Turn off TV if NFL owners show up wearing jerseys
By Jim Litke, AP Columnist
The NFL is so popular that five million or so viewers tuned in for at least a few moments last week to watch young men in spandex lift weights and race around pylons at the league's annual scouting combine. We're not talking about practice, mind you, but guys practicing for practice.
Now fast forward to spring and put those same guys in suits and ties, attempting nothing more athletic than donning a ballcap and walking across a stage to shake the commissioner's hand. Even that show likely will beat the ongoing NBA playoffs in a head-to-head ratings battle.
So you don't need a poll, or even a stroll through the bizarro tailgating crowd outside Oakland Coliseum every Sunday to know that NFL fans are certifiable, and not just during the months the game is actually being played. But testing the limits of that loyalty?
In the run-up to Thursday's negotiating deadline, we suggested you could attach a "greedy" tag to either franchise in the labor dispute and not be wrong. But it's time to take sides.
The NFL generates $9 billion a year in revenue and under the last contract, they took $1 billion off the table even before discussions began on how to split the rest of the economic pie. This time around, their opening gambit is for $2 billion off the top, plus two more regular-season games for free.

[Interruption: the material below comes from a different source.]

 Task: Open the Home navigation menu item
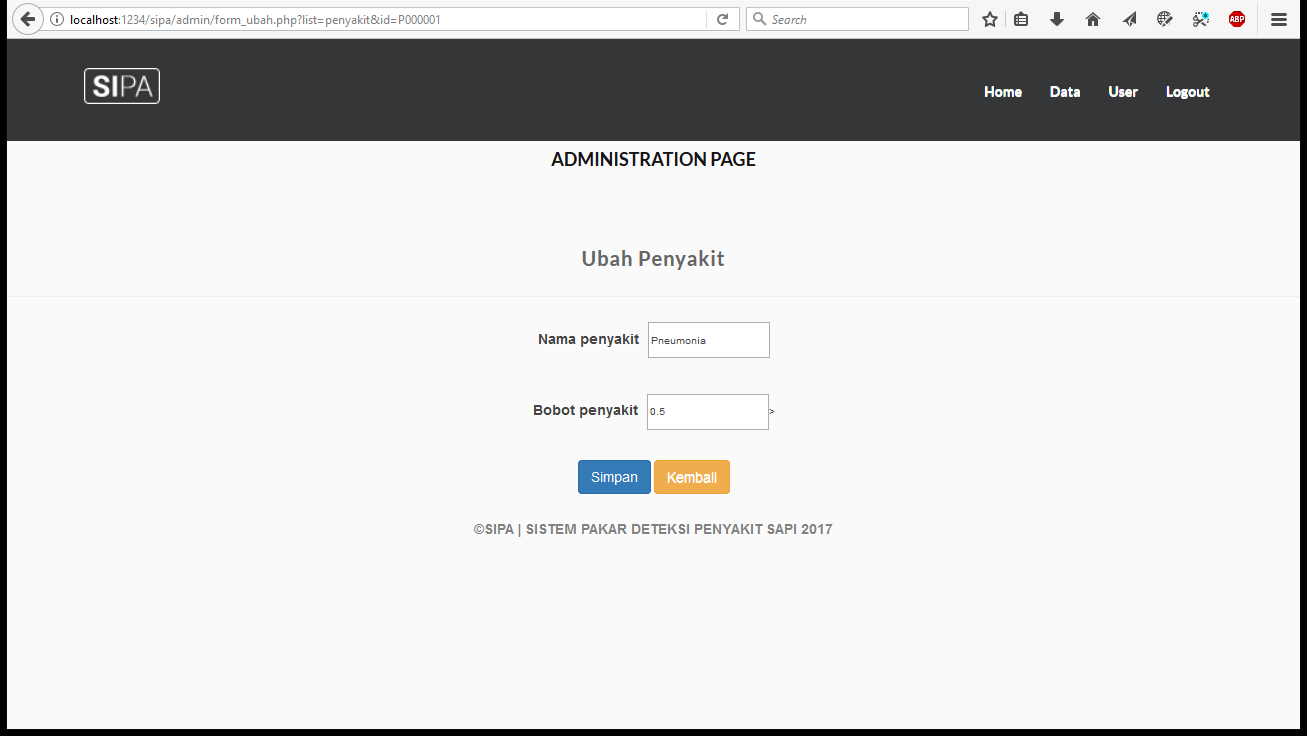tap(1002, 92)
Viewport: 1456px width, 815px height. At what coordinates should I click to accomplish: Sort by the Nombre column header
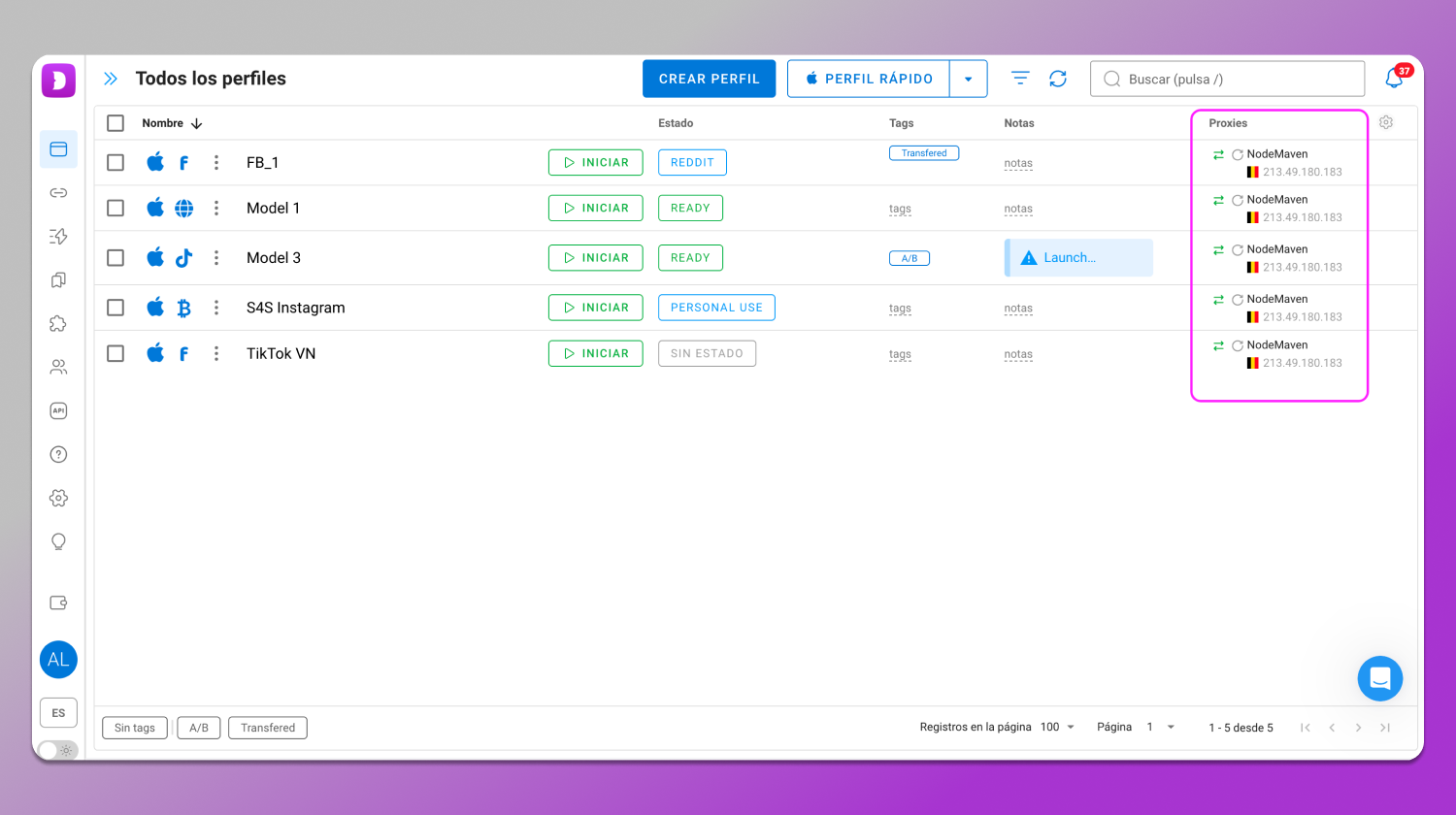coord(163,123)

But if you dressed all the owners in full uniform and set fire to the conference table they were meeting around, even family members would change the channel soon enough. The president said as much, too, suggesting he'd check back when the bickering was over.
"I'm a big football fan," Barack Obama said, "but I also think that for an industry that's making $9 billion a year in revenue, they can figure out how to divide it up in a sensible way and be true to their fans, who are the ones who obviously allow for all the money that they're making. So my expectation and hope is that they will resolve it without me intervening, because it turns out I've got a lot of other stuff to do."
No doubt the rest of us do, too.
But with the Lingerie Football League not scheduled to return until late August -- the good news is games might be shifted from Saturday nights to Sunday if the NFL is still on hiatus -- fans of pro football will have countless hours to while away. Some will have even more free time than they planned on, if the NFL Players Association estimate that a lost season will cost each city an average of $160 million in revenue and 3,000 jobs is even close to correct.
So here are a few recommendations:
n Talk to your kids. There's no better time than a leisurely Sunday afternoon to teach a toddler the intricacies of the 3-4 defense, including which blitz package is appropriate for every down-and-distance situation. Granted, that can test patience, it won't do much to improve their math skills and they could probably learn a foreign language in the same amount of time. But just imagine the dividends that investment will pay when the NFL returns for the 2012 season -- unless, of course, your team switches to a 4-3 scheme by then.
n Write your congressman and demand a college football playoff. Billionaire owners locking out millionaire players with fans still lined up around the block for a glimpse of anything that resembles football is hands-down the dumbest thing in sports. But letting the suits who run the Bowl Championship Series and a handful of computer operators hijack the sport's postseason is a close second. Regular-season college games will help ease the pain of all those lost weekends in the fall, and the main BCS argument against a playoff -- the season will drag on too long -- is turned on its head if there's no NFL games.
n Join a NASCAR fantasy league. Turn down the sound on any stock-car telecast and focus on guys wearing helmets and brightly colored armor hurtling into each other at very fast speeds. Think of the restarts as huddles. Then watch slow-motion replays over and over and scream "kill the ref" at your TV until you're hoarse. No, it won't be nearly as satisfying as the NFL. But until the real thing returns, at least it's something to wager on.